Why the 1970s struggle to ban DDT? Alexander King, founder of the Malthusian Club of Rome, wrote in a 1990 biographical essay: "My own doubts came when DDT was introduced for civilian use. In Guyana, within two years, it had almost eliminated malaria, but at the same time the birth rate had doubled. So my chief quarrel with DDT, in hindsight, is that it has greatly added to the population problem."
Dr. Charles Wurster, former chief scientist for the Environmental Defense Fund, was once asked whether he thought a ban on DDT would result in the use of more dangerous chemicals and more malaria cases in Sri Lanka. He replied: "Probably. So what? People are the cause of all the problems. We have too many of them. We need to get rid of some of them, and (malaria) is as good a way as any."
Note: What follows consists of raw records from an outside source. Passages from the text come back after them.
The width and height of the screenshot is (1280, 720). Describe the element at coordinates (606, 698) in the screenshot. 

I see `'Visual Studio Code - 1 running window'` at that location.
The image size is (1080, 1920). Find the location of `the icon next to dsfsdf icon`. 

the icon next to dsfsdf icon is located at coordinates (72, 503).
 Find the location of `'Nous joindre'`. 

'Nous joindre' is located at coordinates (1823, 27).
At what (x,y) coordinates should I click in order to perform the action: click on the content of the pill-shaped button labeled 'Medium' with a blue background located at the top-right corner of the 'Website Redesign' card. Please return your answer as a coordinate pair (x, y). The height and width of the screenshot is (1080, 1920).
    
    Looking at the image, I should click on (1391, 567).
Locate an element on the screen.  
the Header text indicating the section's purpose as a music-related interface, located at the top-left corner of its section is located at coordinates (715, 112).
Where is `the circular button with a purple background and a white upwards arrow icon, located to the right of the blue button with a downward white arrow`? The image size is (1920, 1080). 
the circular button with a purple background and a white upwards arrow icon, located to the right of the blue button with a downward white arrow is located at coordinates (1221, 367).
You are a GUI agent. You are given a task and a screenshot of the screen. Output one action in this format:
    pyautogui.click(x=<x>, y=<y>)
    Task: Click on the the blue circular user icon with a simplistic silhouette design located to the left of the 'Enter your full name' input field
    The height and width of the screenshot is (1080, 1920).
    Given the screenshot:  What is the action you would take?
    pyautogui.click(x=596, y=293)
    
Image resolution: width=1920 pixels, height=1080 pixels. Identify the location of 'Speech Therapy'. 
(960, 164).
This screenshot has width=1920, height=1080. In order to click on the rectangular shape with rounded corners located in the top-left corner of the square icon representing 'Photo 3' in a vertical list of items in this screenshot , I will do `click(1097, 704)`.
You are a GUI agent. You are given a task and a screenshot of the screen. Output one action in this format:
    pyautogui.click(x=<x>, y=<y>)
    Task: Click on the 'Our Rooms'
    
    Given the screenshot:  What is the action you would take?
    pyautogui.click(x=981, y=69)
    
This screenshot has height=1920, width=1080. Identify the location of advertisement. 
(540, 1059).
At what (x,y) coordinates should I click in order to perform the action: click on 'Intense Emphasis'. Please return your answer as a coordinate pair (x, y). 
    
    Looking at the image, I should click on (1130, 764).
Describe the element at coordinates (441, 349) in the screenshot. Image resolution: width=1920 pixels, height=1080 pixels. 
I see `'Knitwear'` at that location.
According to Earthbound, a collection of essays on environmental ethics, William Aiken said: "Massive human diebacks would be good. It is our duty to cause them. It is our species' duty, relative to the whole, to eliminate 90 percent of our numbers."
Former National Park Service research biologist David Graber opined, "Human happiness, and certainly human fecundity, are not as important as a wild and healthy planet.... We have become a plague upon ourselves and upon the Earth.... Until such time as Homo sapiens should decide to rejoin nature, some of us can only hope for the right virus to come along."
Speaking of viruses, Prince Philip — Duke of Edinburgh and patron of the World Wildlife Fund — said, "If I were reincarnated, I would wish to be returned to earth as a killer virus to lower human population levels." The late Jacques Cousteau told The UNESCO Courier: "One America burdens the earth much more than twenty Bangladeshes. This is a terrible thing to say. In order to stabilize world population, we must eliminate 350,000 people per day. It is a horrible thing to say, but it's just as bad not to say it."